■ Problem ■
In the records below, find the line containing "Task: Uncheck the 体 (0) feature checkbox"; give it again exactly, along with every line that follows, and nothing else.

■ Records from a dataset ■
<<<<

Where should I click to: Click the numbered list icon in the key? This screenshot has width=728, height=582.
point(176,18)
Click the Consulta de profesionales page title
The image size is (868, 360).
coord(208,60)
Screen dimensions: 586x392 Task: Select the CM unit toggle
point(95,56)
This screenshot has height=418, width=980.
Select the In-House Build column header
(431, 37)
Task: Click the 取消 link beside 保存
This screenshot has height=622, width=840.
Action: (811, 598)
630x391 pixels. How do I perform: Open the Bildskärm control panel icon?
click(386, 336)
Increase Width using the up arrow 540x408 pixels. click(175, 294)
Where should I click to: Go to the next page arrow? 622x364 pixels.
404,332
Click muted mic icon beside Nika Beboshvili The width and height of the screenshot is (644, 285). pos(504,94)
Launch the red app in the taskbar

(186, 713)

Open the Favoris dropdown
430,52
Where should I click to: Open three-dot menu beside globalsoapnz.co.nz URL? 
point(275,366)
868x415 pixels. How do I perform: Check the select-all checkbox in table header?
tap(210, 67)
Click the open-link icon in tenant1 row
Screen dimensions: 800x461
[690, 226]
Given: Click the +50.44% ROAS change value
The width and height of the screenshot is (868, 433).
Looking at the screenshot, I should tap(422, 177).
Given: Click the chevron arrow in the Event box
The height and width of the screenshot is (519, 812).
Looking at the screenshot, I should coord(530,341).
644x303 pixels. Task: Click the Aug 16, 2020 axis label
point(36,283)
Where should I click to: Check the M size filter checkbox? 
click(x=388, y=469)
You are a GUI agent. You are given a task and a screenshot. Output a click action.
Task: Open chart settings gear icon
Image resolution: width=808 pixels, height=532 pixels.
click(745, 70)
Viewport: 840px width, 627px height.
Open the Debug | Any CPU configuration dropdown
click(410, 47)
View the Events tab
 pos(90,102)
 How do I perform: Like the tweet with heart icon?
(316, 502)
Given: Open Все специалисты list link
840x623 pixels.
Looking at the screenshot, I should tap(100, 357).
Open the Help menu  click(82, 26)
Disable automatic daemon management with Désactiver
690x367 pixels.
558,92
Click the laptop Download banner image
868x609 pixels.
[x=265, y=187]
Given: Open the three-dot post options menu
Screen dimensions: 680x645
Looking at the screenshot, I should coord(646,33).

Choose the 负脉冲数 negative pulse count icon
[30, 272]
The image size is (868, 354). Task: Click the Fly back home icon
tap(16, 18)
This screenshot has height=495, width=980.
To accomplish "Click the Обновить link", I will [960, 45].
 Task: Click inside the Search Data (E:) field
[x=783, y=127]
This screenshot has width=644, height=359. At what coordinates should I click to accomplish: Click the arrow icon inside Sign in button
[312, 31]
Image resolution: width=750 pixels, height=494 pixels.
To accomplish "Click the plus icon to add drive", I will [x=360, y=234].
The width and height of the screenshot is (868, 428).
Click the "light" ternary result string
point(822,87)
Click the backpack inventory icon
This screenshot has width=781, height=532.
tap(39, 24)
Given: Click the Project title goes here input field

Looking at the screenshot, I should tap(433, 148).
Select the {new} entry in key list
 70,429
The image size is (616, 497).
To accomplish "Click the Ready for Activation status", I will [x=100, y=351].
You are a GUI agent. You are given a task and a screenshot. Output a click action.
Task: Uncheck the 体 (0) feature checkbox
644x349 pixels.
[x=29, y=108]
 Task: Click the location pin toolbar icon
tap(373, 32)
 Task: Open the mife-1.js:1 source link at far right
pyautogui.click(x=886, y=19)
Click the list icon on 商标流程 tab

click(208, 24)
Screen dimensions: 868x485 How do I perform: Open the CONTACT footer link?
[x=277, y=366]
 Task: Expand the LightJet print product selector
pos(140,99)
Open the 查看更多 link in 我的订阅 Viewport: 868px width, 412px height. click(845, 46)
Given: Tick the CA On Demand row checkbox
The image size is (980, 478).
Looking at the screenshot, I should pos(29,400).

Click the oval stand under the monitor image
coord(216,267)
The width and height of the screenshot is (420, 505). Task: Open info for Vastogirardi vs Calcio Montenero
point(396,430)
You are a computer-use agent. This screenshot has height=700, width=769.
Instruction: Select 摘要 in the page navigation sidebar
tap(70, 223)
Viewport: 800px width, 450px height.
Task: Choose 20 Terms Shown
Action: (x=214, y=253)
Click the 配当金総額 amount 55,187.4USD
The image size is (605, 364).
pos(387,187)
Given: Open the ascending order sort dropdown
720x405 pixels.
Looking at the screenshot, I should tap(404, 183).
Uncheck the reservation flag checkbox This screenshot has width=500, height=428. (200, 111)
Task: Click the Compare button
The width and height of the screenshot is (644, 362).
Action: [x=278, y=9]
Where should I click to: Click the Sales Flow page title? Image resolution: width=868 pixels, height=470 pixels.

>>>>

■ Task solution ■
Task: Uncheck the 体 (0) feature checkbox
644x349 pixels.
[x=29, y=108]
 Task: Click the location pin toolbar icon
tap(373, 32)
 Task: Open the mife-1.js:1 source link at far right
pyautogui.click(x=886, y=19)
Click the list icon on 商标流程 tab

click(208, 24)
Screen dimensions: 868x485 How do I perform: Open the CONTACT footer link?
[x=277, y=366]
 Task: Expand the LightJet print product selector
pos(140,99)
Open the 查看更多 link in 我的订阅 Viewport: 868px width, 412px height. click(845, 46)
Given: Tick the CA On Demand row checkbox
The image size is (980, 478).
Looking at the screenshot, I should pos(29,400).

Click the oval stand under the monitor image
coord(216,267)
The width and height of the screenshot is (420, 505). Task: Open info for Vastogirardi vs Calcio Montenero
point(396,430)
You are a computer-use agent. This screenshot has height=700, width=769.
Instruction: Select 摘要 in the page navigation sidebar
tap(70, 223)
Viewport: 800px width, 450px height.
Task: Choose 20 Terms Shown
Action: (x=214, y=253)
Click the 配当金総額 amount 55,187.4USD
The image size is (605, 364).
pos(387,187)
Given: Open the ascending order sort dropdown
720x405 pixels.
Looking at the screenshot, I should tap(404, 183).
Uncheck the reservation flag checkbox This screenshot has width=500, height=428. (200, 111)
Task: Click the Compare button
The width and height of the screenshot is (644, 362).
Action: [x=278, y=9]
Where should I click to: Click the Sales Flow page title? Image resolution: width=868 pixels, height=470 pixels.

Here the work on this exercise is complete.